The Auckland King's College student who supplied James Webster with two bottles of spirits the night he died after binge drinking, can now be named.
James Barwell-Smith, now 18, who was a year older than James but in the same boarding house as him, had his name suppression lifted yesterday.
James Webster, 16, was found dead in a bed at a friend's house after he had been taken home from a birthday party, drunk, vomiting and semi-conscious on May 8. He died from acute alcohol poisoning.
James Barwell-Smith exercised his right of privilege not to disclose to the Coroner's inquest into James' death how he had acquired the alcohol and had previously refused to give a statement to police.
He told the inquest last week this was because he had been emotionally unstable following the death of his friend.
Asked why he had given James the alcohol, he replied: "I would do anything for my brother."

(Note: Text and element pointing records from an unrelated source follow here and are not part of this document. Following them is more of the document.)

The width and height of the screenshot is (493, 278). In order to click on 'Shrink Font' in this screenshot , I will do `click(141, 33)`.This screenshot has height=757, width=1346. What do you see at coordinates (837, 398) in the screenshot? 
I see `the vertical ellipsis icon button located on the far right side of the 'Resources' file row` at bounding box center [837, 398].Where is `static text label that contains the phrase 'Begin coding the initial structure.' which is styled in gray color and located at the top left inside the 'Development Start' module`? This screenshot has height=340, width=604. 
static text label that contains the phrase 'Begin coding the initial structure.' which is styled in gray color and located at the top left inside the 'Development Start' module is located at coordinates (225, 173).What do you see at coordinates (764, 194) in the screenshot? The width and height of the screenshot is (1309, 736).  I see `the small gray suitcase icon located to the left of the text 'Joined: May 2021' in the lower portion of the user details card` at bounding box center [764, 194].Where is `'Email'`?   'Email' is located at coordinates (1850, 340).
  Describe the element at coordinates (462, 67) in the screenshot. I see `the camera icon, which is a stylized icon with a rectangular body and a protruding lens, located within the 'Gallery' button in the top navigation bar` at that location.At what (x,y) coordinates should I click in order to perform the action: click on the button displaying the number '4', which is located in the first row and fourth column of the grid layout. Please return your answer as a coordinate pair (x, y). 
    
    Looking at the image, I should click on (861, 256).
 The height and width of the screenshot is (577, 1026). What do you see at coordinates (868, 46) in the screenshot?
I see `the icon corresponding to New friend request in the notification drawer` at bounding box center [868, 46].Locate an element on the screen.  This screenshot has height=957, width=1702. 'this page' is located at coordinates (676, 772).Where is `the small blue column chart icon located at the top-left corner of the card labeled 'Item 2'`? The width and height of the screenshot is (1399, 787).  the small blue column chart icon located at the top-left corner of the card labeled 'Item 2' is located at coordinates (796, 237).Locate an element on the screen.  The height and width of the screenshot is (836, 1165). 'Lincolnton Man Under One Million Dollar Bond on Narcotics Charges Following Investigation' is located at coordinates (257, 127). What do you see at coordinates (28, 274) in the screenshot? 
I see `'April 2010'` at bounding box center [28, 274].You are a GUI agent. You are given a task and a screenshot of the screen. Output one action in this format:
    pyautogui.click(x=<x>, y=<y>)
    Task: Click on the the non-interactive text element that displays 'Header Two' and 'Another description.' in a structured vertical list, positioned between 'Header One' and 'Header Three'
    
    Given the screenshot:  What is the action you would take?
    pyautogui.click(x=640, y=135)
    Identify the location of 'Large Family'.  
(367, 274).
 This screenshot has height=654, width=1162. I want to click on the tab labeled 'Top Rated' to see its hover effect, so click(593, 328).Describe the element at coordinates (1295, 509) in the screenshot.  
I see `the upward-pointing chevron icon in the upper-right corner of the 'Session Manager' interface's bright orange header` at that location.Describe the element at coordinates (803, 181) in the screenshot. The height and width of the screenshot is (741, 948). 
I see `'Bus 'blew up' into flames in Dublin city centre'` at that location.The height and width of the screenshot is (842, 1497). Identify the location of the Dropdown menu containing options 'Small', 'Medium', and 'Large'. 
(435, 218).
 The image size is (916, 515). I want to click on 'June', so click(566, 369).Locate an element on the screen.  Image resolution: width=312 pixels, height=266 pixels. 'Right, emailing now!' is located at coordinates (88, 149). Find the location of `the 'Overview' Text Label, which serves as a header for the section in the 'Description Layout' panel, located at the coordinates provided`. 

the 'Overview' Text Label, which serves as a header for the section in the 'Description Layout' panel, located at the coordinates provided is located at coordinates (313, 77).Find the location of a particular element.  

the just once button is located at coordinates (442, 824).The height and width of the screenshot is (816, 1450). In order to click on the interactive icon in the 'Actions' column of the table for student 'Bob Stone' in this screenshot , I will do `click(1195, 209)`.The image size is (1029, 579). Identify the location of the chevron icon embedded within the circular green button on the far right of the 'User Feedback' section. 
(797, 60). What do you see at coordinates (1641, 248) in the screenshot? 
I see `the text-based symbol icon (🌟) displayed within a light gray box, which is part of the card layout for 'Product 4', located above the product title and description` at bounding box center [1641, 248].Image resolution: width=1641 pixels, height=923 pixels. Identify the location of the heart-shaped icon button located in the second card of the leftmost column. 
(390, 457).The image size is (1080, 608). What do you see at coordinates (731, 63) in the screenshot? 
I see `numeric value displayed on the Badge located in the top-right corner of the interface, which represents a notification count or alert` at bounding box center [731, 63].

His lawyer Peter Davey argued that his client should not be named because it would cause him undue hardship at a time when he was already under a lot of stress with school exams. Name suppression was not granted but Mr Davey was able to extend an interim suppression order to give him the opportunity to have the decision reviewed.
Asked what he had learned from this experience, Mr Barwell-Smith said it had made him realise what a deadly poison alcohol was.
"Sometimes teenagers think these rules are stupid and there's no reason for them being there and unfortunately it takes something like that to open our eyes to what we are told every weekend, that it is a poison."